Under this premise, colleges and universities should follow a relatively tolerant education policy, by laying more emphasis on result-oriented education and paying less attention to the details of the process.

Of course, university students should maintain decorum in class, but they should be subject to procedural norms such as getting a certain percentage of attendance in each semester. Forcing university students to focus more on lessons, as China Pharmaceutical University is trying to do, is not part of the key discipline requirements that universities should put emphasis on to make sure students "behave themselves" in class.

Even if installing a face-recognition device in class to prevent college students from truanting or giving proxy attendance for classmates, to some extent, appears reasonable, the use of such a device to record students' facial expressions, movements and attain other private information about them in real time is unacceptable. The reason: contrary to the apparent aim of prompting students to focus more attention on their lessons, in practice the use of face-recognition devices in classrooms would be counterproductive.

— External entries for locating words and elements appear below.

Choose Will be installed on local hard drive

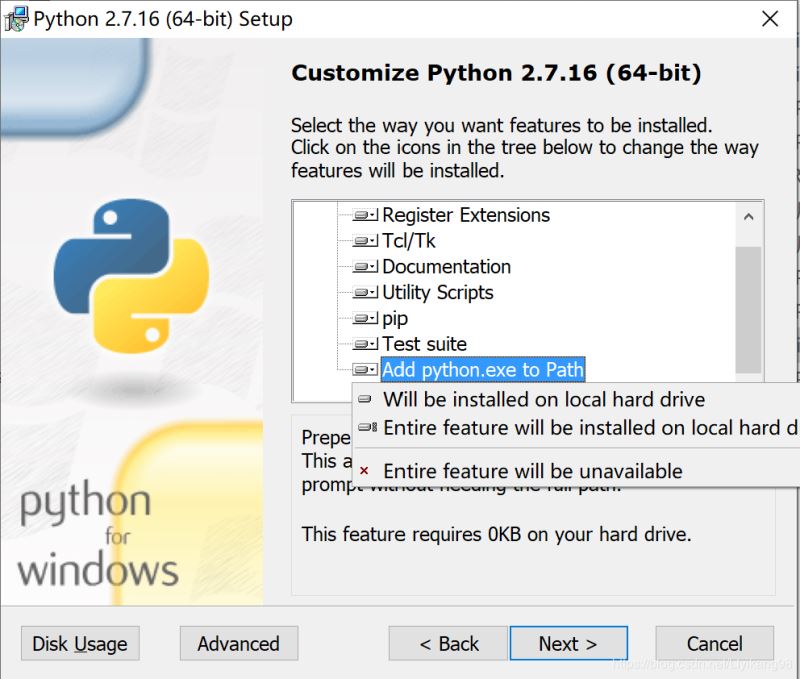[544, 399]
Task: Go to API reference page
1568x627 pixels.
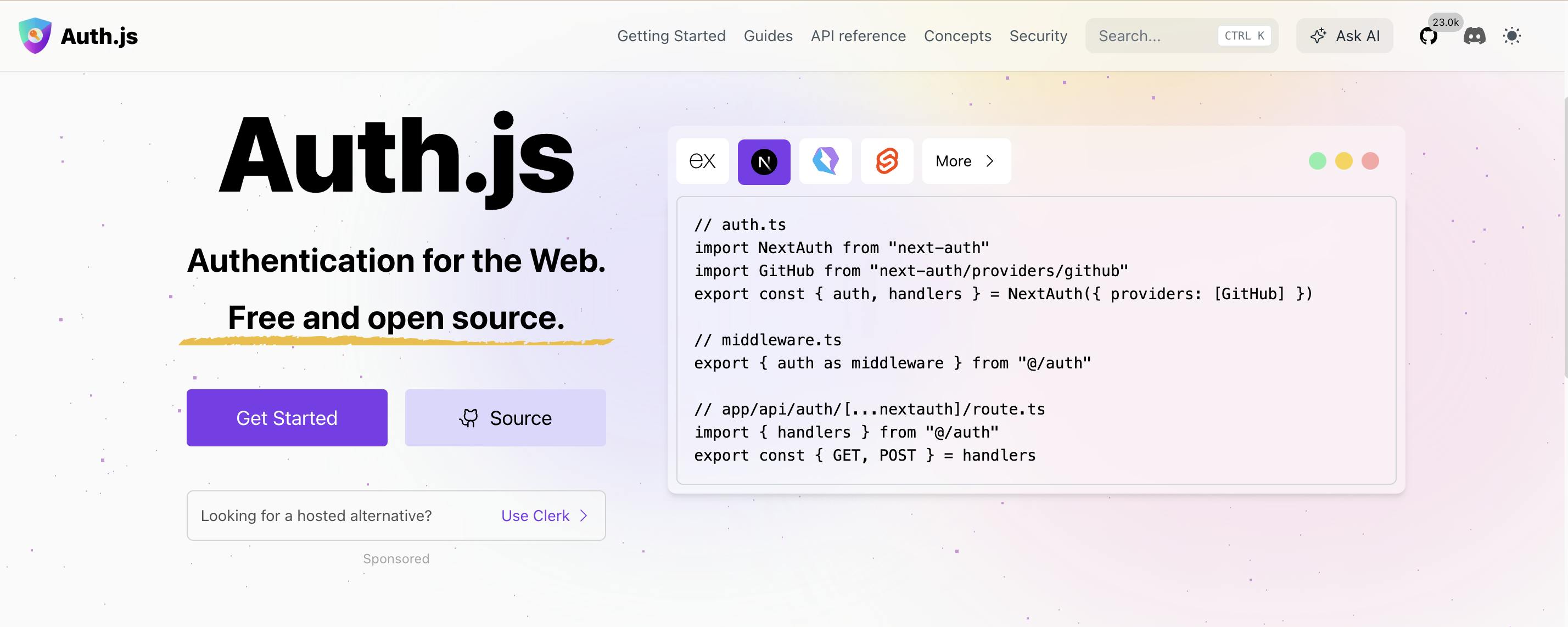Action: coord(858,36)
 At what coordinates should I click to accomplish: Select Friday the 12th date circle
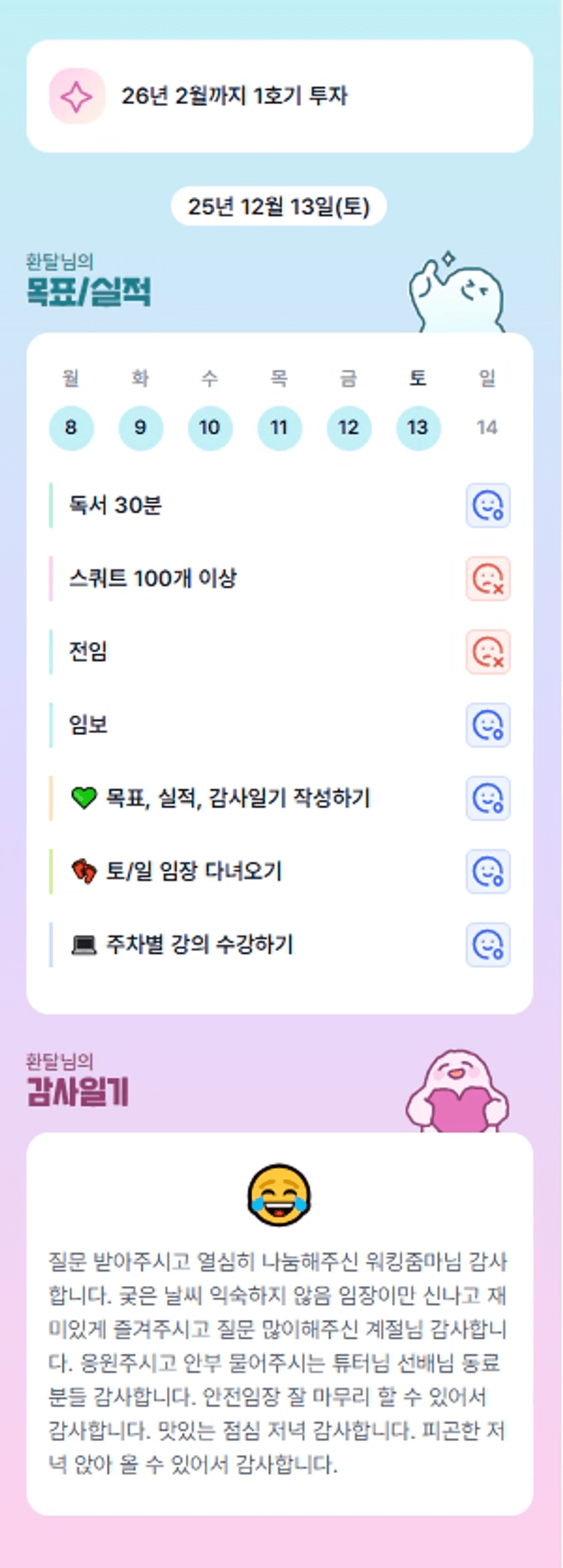349,428
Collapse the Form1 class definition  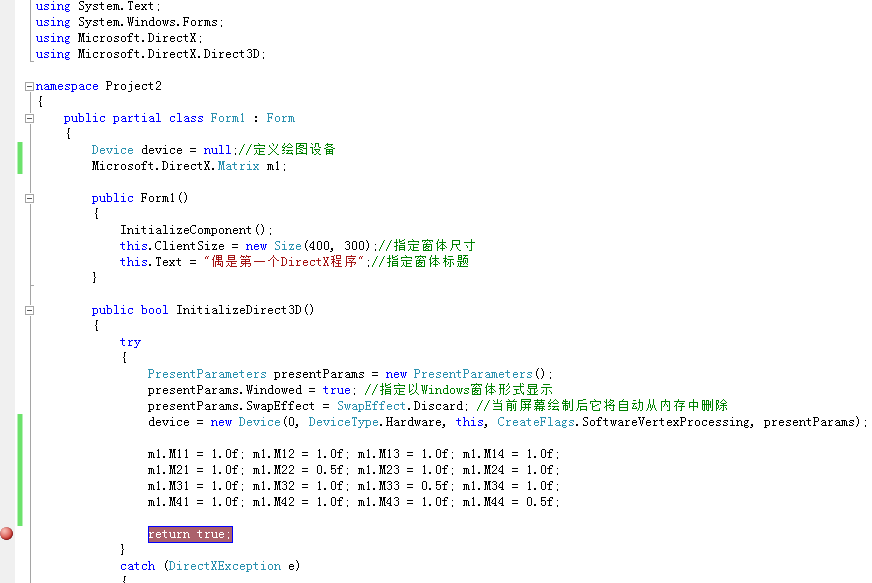[x=29, y=117]
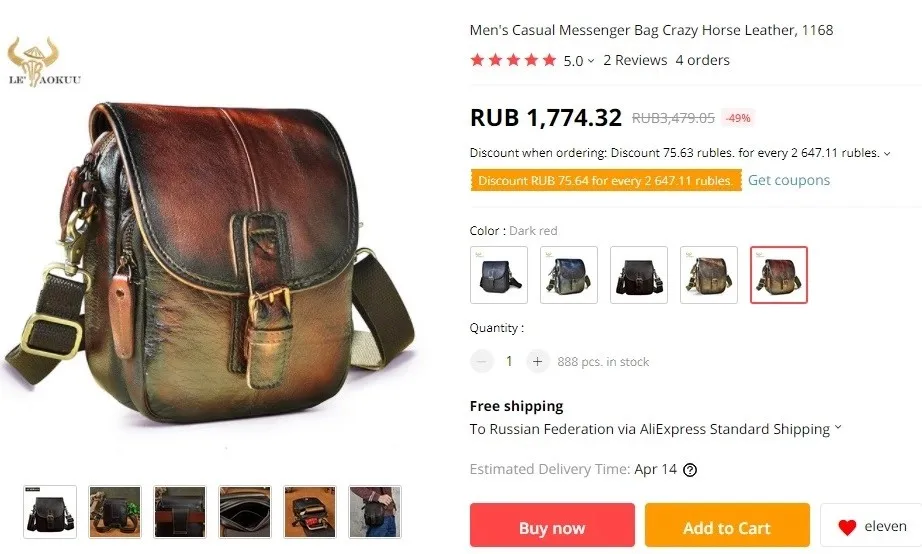This screenshot has width=922, height=554.
Task: Open the delivery time help question mark
Action: coord(690,470)
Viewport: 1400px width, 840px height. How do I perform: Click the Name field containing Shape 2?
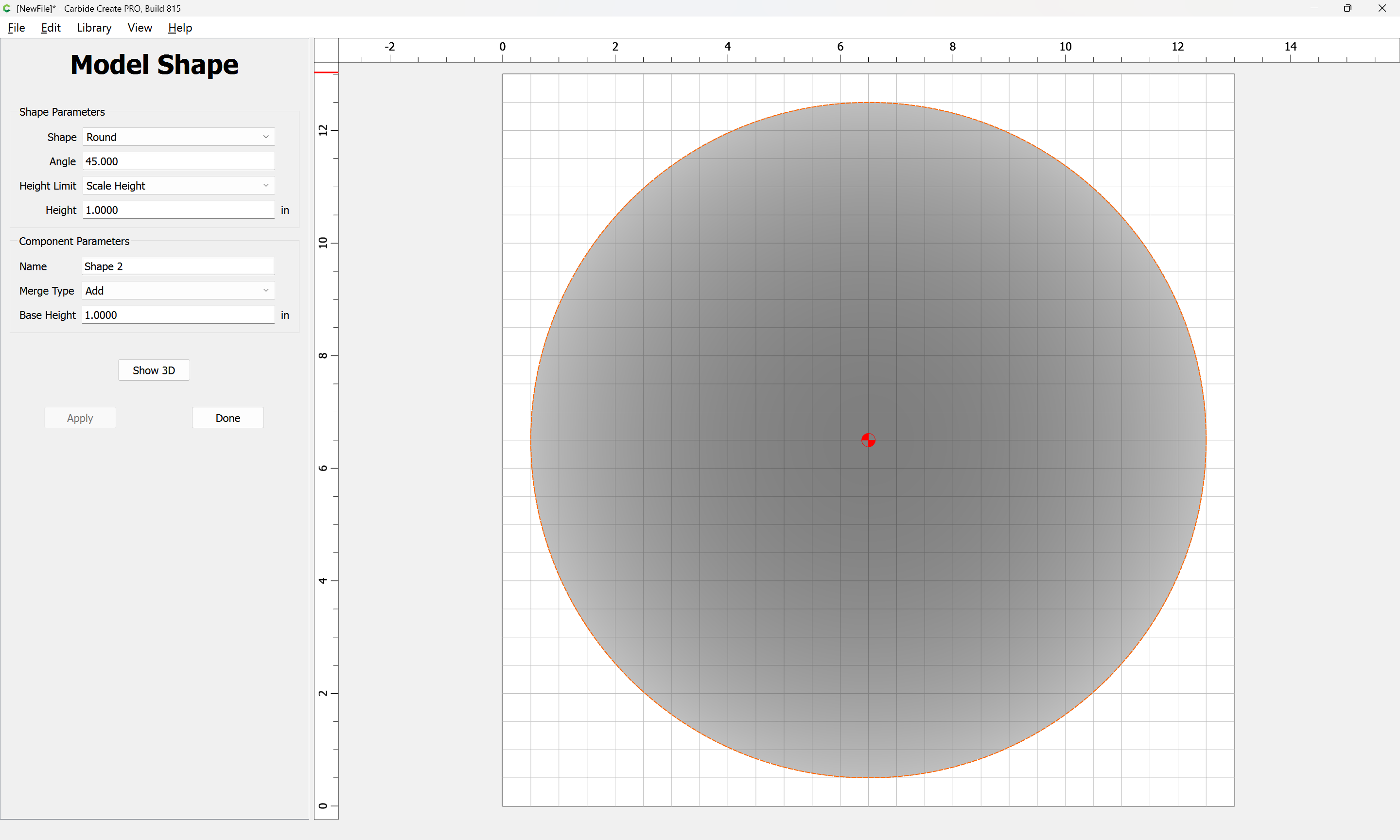[178, 266]
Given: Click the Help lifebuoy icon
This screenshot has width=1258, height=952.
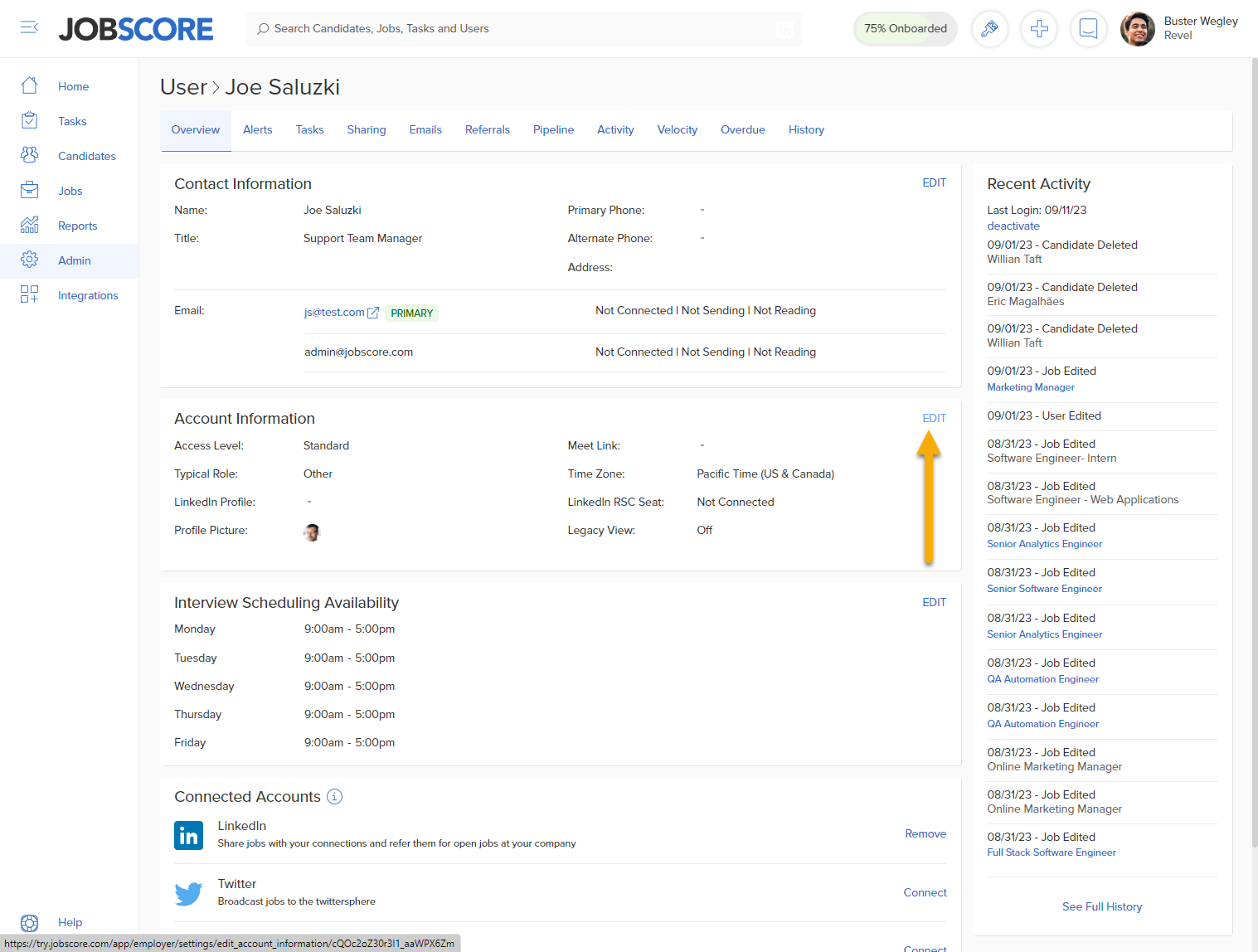Looking at the screenshot, I should 29,923.
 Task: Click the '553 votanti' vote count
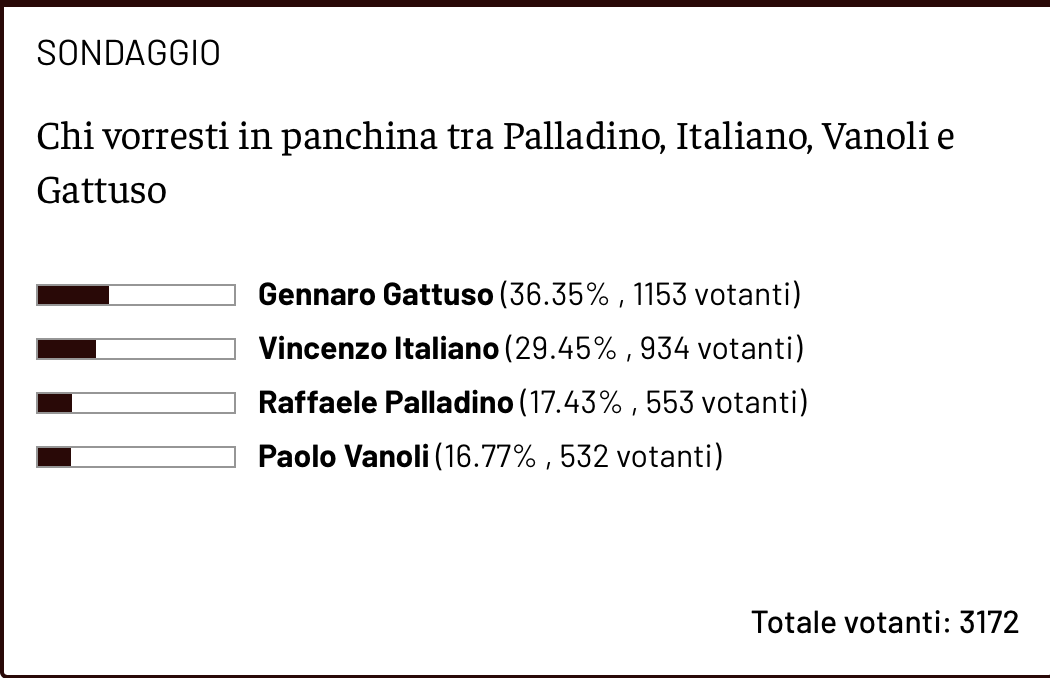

To begin with, treating college students as juveniles is bound to provoke a backlash from them. Worse, classrooms exposed to cameras all the time are inherently repulsive and disturbing to students.

China Pharmaceutical University claims a classroom is a public place, so installing face-recognition devices in classrooms is not an "infringement of privacy". This is not true. A classroom is a public place only for those in it. But for outsiders, it is a closed private space, which they should never have access to.

When a third party peeks through a camera or a monitor to know what's going on in a classroom, he or she infringes on other people's privacy. No one likes to be stared at in the dark, and in a monitored environment, a student will feel ill at ease and therefore cannot concentrate on  his/her lesson.

University administrators should respect students' right to privacy as well as their right to choose the way they want to study. They should also trust students' abilities and self-restraint capability. The omnipresence of the face-recognition system will fundamentally destroy the teaching and learning culture, and the humanistic tradition of universities. Which will invite fierce resistance from students.